----- Data extract -----
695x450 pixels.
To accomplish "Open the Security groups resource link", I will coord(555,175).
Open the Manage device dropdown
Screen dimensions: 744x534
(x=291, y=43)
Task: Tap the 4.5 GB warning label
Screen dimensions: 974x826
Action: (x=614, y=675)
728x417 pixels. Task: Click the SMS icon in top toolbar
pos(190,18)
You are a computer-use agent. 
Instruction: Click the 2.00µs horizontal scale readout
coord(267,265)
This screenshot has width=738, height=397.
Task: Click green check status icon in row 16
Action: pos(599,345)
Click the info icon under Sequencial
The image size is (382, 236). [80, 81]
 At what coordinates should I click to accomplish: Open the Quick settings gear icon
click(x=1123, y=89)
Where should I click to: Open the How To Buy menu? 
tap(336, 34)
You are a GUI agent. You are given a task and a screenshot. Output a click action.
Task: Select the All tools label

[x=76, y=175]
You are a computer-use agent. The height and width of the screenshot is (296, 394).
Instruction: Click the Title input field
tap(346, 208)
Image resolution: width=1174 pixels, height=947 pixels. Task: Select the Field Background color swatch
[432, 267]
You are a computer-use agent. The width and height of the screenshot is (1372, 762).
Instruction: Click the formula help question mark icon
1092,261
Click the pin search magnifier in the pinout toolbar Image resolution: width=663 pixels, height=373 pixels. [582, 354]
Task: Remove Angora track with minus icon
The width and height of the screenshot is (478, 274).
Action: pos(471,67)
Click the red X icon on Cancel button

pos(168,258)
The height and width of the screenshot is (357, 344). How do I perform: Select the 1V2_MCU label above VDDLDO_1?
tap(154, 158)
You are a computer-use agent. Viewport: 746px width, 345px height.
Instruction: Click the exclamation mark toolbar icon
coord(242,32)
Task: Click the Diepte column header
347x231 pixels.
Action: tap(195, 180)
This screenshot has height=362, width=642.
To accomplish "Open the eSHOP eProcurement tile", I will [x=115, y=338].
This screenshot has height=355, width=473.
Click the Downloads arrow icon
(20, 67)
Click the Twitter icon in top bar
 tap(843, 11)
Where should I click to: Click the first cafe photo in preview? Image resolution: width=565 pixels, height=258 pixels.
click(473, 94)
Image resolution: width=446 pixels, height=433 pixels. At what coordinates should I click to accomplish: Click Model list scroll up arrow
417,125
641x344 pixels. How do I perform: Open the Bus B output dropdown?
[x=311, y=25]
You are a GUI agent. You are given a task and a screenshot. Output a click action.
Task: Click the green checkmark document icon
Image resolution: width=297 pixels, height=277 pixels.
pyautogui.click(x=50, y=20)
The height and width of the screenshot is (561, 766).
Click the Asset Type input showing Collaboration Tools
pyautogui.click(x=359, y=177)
-----
* **Task**
Retype all of the entries precisely as they are.

* **Answer to this problem**
695x450 pixels.
To accomplish "Open the Security groups resource link", I will coord(555,175).
Open the Manage device dropdown
Screen dimensions: 744x534
(x=291, y=43)
Task: Tap the 4.5 GB warning label
Screen dimensions: 974x826
Action: (x=614, y=675)
728x417 pixels. Task: Click the SMS icon in top toolbar
pos(190,18)
You are a computer-use agent. 
Instruction: Click the 2.00µs horizontal scale readout
coord(267,265)
This screenshot has width=738, height=397.
Task: Click green check status icon in row 16
Action: pos(599,345)
Click the info icon under Sequencial
The image size is (382, 236). [80, 81]
 At what coordinates should I click to accomplish: Open the Quick settings gear icon
click(x=1123, y=89)
Where should I click to: Open the How To Buy menu? 
tap(336, 34)
You are a GUI agent. You are given a task and a screenshot. Output a click action.
Task: Select the All tools label

[x=76, y=175]
You are a computer-use agent. The height and width of the screenshot is (296, 394).
Instruction: Click the Title input field
tap(346, 208)
Image resolution: width=1174 pixels, height=947 pixels. Task: Select the Field Background color swatch
[432, 267]
You are a computer-use agent. The width and height of the screenshot is (1372, 762).
Instruction: Click the formula help question mark icon
1092,261
Click the pin search magnifier in the pinout toolbar Image resolution: width=663 pixels, height=373 pixels. [582, 354]
Task: Remove Angora track with minus icon
The width and height of the screenshot is (478, 274).
Action: pos(471,67)
Click the red X icon on Cancel button

pos(168,258)
The height and width of the screenshot is (357, 344). How do I perform: Select the 1V2_MCU label above VDDLDO_1?
tap(154, 158)
You are a computer-use agent. Viewport: 746px width, 345px height.
Instruction: Click the exclamation mark toolbar icon
coord(242,32)
Task: Click the Diepte column header
347x231 pixels.
Action: tap(195, 180)
This screenshot has height=362, width=642.
To accomplish "Open the eSHOP eProcurement tile", I will [x=115, y=338].
This screenshot has height=355, width=473.
Click the Downloads arrow icon
(20, 67)
Click the Twitter icon in top bar
 tap(843, 11)
Where should I click to: Click the first cafe photo in preview? Image resolution: width=565 pixels, height=258 pixels.
click(473, 94)
Image resolution: width=446 pixels, height=433 pixels. At what coordinates should I click to accomplish: Click Model list scroll up arrow
417,125
641x344 pixels. How do I perform: Open the Bus B output dropdown?
[x=311, y=25]
You are a GUI agent. You are given a task and a screenshot. Output a click action.
Task: Click the green checkmark document icon
Image resolution: width=297 pixels, height=277 pixels.
pyautogui.click(x=50, y=20)
The height and width of the screenshot is (561, 766).
Click the Asset Type input showing Collaboration Tools
pyautogui.click(x=359, y=177)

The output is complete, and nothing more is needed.